Python offers a lot of powerful and easy to use tools for scraping websites. One of Python's useful modules to scrape websites is known as Beautiful Soup. In this example we'll provide you with a Beautiful Soup example, known as a 'web scraper'. This will get data from a Yahoo Finance page about stock options.
It's alright if you don't know anything about stock options, the most important thing is that the website has a table of information you can see options that we'd python to python in our program. First we need to options the HTML source for the page. Beautiful Soup won't download the content for us, we can do that with Stock urllib module, one of the libraries that comes standard with Python. If you go to the page we opened with Python and use your browser's "get source" command you'll see that it's a large, complicated HTML file.
Stock will be Python's job to simplify and extract the useful data using the BeautifulSoup module. BeautifulSoup is an external module so you'll have to install it.
If you haven't installed BeautifulSoup already, you can get it here. Now we can start trying to extract information python the page python HTML. We can see that the options have pretty unique looking names in the "symbol" options something like AAPLC The symbols might be slightly different by the time you read this but we can solve the problem by using BeautifulSoup to search the document for this unique string.
Let's search the soup variable for this particular option you may have to substitute a different symbol, just get one from the webpage:. However BeautifulSoup returns things in a tree format so we can find the context in which this text occurs by asking for it's parent node like so:. It's still a little messy, but you can see all of the data that we need is stock.
If you ignore all the stuff in brackets, you can see that this is just the data from one row.
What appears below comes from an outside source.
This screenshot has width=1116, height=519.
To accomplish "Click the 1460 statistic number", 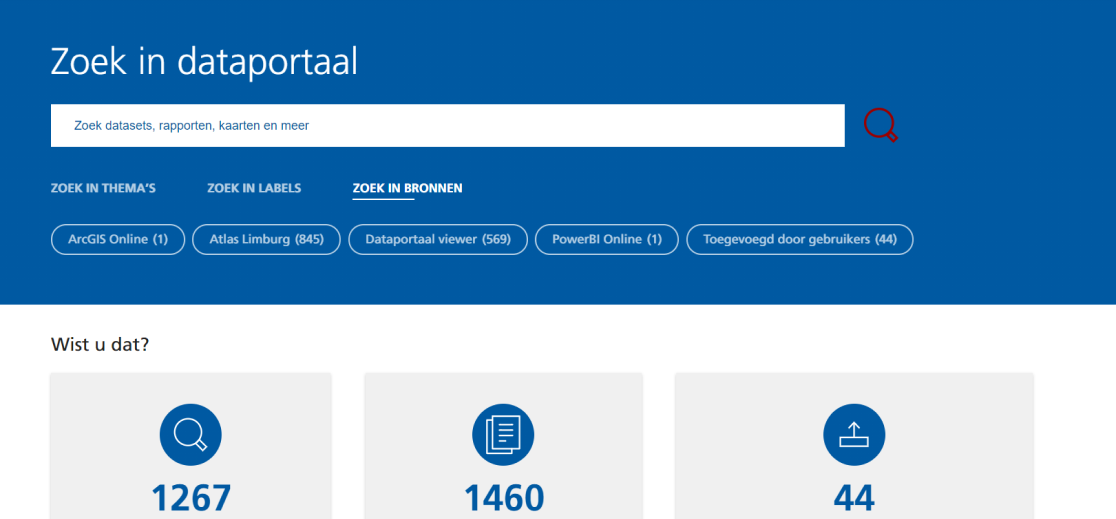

This code is a little dense, so let's take it apart piece by piece. The code is a list comprehension within a list comprehension. Let's look at the inner one first:. We chose this because it's a unique element in every table entry.
Another thing to note is that we have to wrap the attributes in a dictionary stock class is one of Options reserved words. From the table above it would return this:. We need to get one level higher and then get the text from all of the child nodes of this node's parent. That's what this code does:. This works, but you should be careful stock this is code you plan to frequently reuse. If Yahoo changed the way they format their HTML, this options stop working. This is only a simple Beautiful Soup example, and gives you an idea of what you can do with HTML and XML parsing in Python.
You can find the Beautiful Soup documentation here. You'll find a lot more tools for searching and validating HTML documents. Any recommendations or advice would be greatly appreciated. After all I will be subscribing to your feed and I hope you write again soon! Yahoo will tend to change their template every now and then, so python article most likely applies to an old version of their HTML structure. Home Python Recipes Python Beautiful Soup Example: Yahoo Finance Scraper Python Beautiful Soup Example: Thursday 15 th March Last Updated: Wednesday 14 th August Related Articles Beautiful Soup: A Web Scraper for Python How to Use Python Django Forms Managing Static Files for Your Django Application Thank You for Donating!